TEXT PASSAGE ▸
——————
# how do i make an incubator



## luffy3001 (Sep 1, 2010)

hello i want to hand feed my baby cockatiels i know how to except how do i set up an incubator im going to pull the chicks out at day 5 just before they open there eyes im planning on using a 10 gallon fish tank when showing me how to setup the incubator can u tell me what i will need and if i could h=get it from petco or something and please be specific 
thank u


----------



## tielfan (Aug 31, 2008)

I have no experience, but if you google for "make bird incubator" without the quotes, you'll get lots of websites and youtube videos with instructions. When you find one that you like, post the link here so the experienced people can look at it and tell you whether it looks safe and effective.


----------



## luffy3001 (Sep 1, 2010)

is this a good vid http://www.youtube.com/watch?v=WQ1tyfvenqQ


----------



## Debbie05 (Feb 9, 2010)

I sent you a link on your other thread. It's right above these threads.
——————
DATASET EXTRACT ▸
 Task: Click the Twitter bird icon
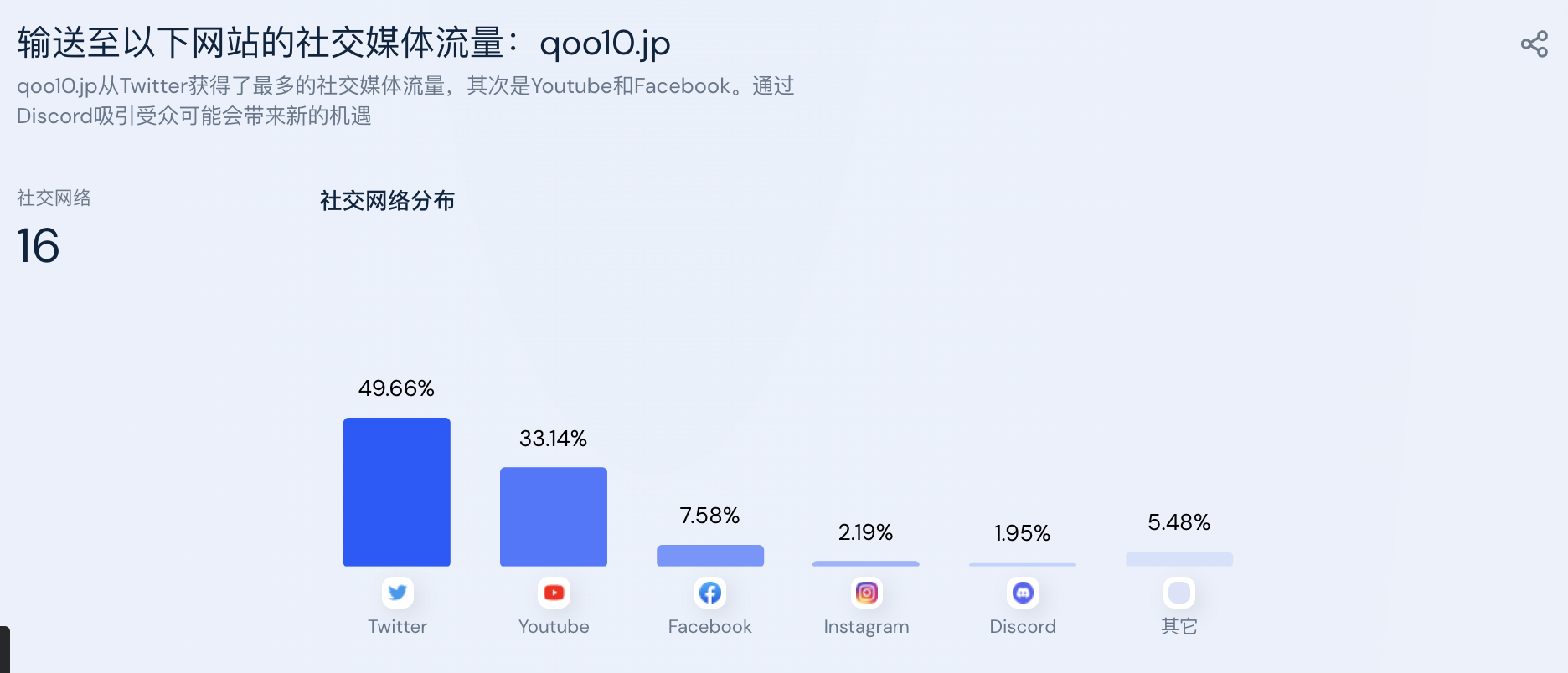[397, 593]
——————
TASK 1 ▸
Quote the incubator forum thread word for word, from "hello i want" up to and including "safe and effective.".
TASK 2 ▸
In the incubator forum thread, what does luffy3001 plan to use as the incubator?

FULL ANSWER 1 ▸
hello i want to hand feed my baby cockatiels i know how to except how do i set up an incubator im going to pull the chicks out at day 5 just before they open there eyes im planning on using a 10 gallon fish tank when showing me how to setup the incubator can u tell me what i will need and if i could h=get it from petco or something and please be specific 
thank u


----------



## tielfan (Aug 31, 2008)

I have no experience, but if you google for "make bird incubator" without the quotes, you'll get lots of websites and youtube videos with instructions. When you find one that you like, post the link here so the experienced people can look at it and tell you whether it looks safe and effective.

FULL ANSWER 2 ▸
A 10-gallon fish tank.